Stored data entries
▬▬▬▬▬▬▬▬▬▬

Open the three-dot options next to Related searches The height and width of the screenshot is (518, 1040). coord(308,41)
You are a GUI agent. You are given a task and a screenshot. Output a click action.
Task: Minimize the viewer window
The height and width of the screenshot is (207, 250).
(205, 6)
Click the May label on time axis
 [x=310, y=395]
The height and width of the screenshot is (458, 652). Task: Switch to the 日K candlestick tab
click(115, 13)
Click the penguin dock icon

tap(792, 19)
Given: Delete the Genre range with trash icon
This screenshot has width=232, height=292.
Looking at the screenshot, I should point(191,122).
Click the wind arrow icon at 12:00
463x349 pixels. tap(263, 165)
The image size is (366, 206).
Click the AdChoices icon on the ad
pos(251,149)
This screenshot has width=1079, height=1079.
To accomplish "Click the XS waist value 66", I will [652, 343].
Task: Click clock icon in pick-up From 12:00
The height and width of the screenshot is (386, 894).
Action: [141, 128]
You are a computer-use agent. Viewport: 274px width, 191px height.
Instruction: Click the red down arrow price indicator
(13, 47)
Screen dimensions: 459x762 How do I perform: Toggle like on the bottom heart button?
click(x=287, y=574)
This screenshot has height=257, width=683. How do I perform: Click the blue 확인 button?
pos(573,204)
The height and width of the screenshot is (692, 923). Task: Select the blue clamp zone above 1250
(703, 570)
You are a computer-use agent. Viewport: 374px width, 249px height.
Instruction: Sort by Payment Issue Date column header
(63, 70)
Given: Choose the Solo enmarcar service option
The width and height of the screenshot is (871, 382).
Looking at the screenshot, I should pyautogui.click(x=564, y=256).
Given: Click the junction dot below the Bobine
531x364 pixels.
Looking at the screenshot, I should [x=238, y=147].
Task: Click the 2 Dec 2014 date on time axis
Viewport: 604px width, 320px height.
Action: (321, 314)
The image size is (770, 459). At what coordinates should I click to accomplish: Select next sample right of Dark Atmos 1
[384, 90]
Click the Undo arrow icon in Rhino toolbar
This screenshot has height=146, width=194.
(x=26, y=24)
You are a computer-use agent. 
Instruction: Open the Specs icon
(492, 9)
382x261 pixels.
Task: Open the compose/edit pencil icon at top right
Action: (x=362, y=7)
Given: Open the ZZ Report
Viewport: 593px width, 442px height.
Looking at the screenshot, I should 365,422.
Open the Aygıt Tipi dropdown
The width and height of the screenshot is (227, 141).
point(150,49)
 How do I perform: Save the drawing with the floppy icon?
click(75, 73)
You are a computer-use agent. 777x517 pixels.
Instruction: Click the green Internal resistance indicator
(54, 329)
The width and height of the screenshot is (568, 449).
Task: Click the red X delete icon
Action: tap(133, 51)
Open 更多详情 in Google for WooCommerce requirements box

▬▬▬▬▬▬▬▬▬▬

**What this task involves:** Your answer consists solely of the lines from the top of the records above through the line that contains "Task: Minimize the viewer window", each echoed exactly.

**Answer space:**
Open the three-dot options next to Related searches The height and width of the screenshot is (518, 1040). coord(308,41)
You are a GUI agent. You are given a task and a screenshot. Output a click action.
Task: Minimize the viewer window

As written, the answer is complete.